* **TASK**:
Give back, exactly and with nothing else, the lines running from the one that contains "This screenshot has width=339, height=229." to the end of the entries below; do not include pictures.

(Collected data)
------------------------

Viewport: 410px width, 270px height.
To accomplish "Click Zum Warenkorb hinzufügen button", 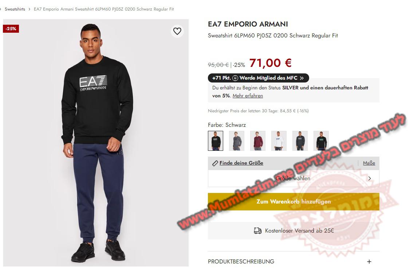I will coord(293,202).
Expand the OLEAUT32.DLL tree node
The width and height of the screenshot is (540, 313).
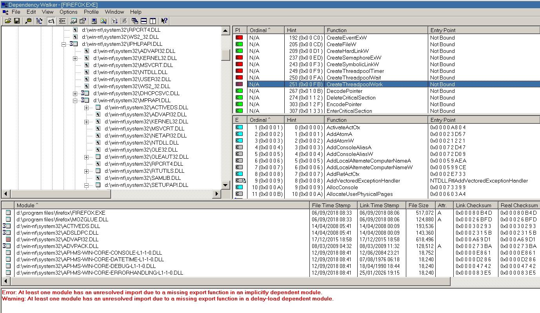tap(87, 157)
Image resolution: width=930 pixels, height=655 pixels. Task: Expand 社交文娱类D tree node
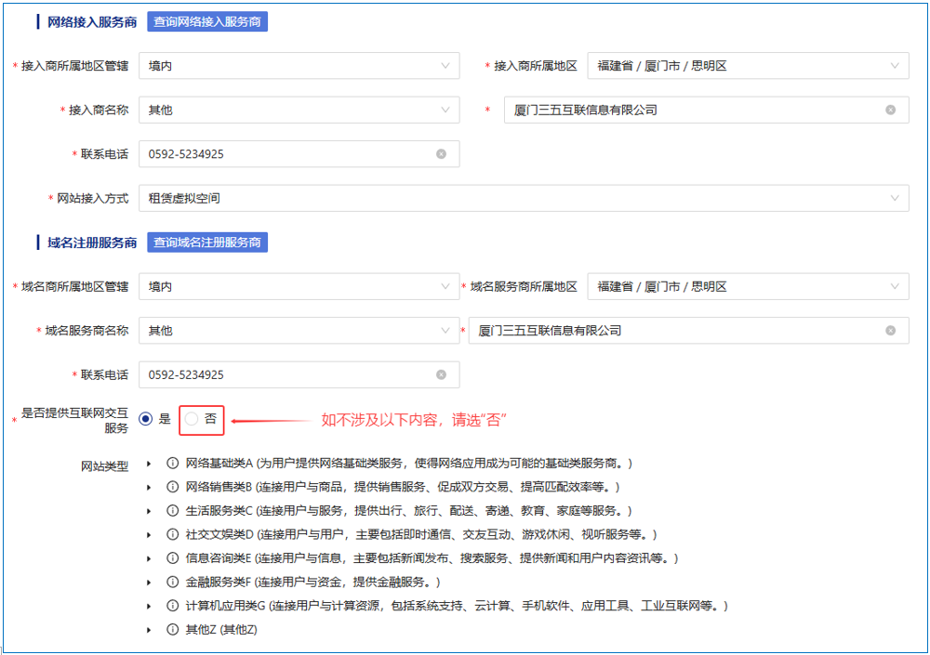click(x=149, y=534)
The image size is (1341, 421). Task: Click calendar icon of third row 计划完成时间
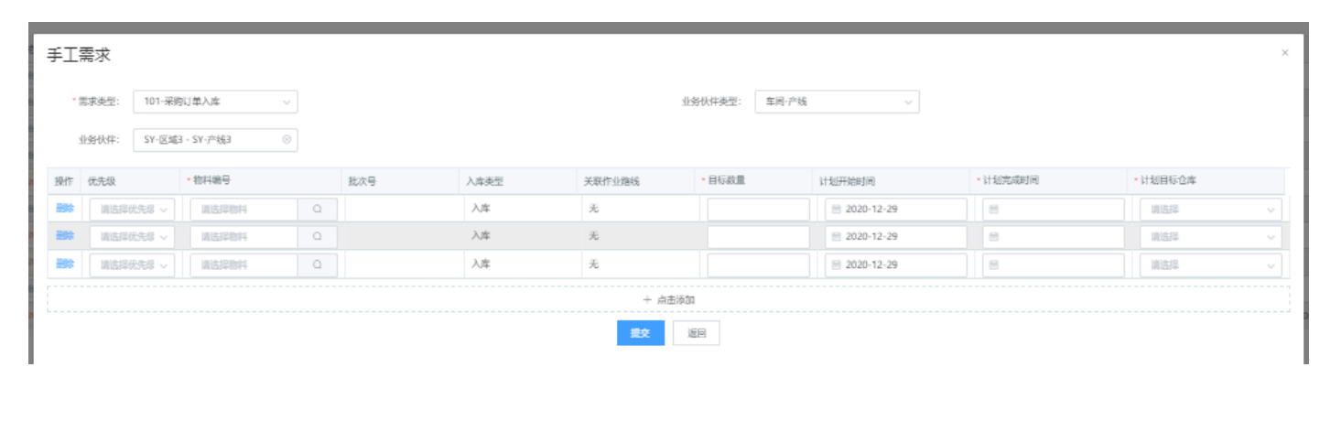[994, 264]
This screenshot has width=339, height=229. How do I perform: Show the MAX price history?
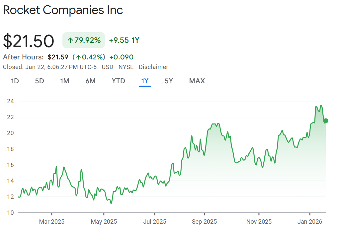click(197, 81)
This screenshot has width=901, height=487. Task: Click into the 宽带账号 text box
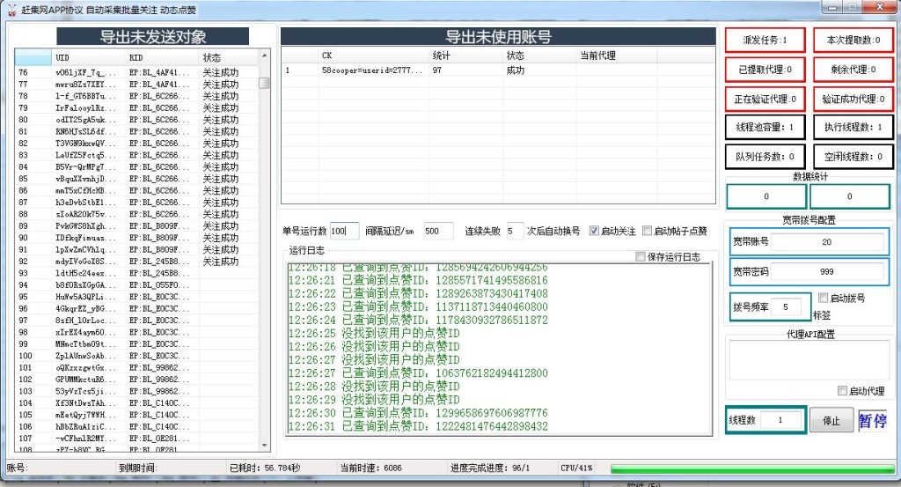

------------------------

* **EXERCISE RESPONSE**:
This screenshot has width=339, height=229. How do I perform: Show the MAX price history?
click(197, 81)
This screenshot has width=901, height=487. Task: Click into the 宽带账号 text box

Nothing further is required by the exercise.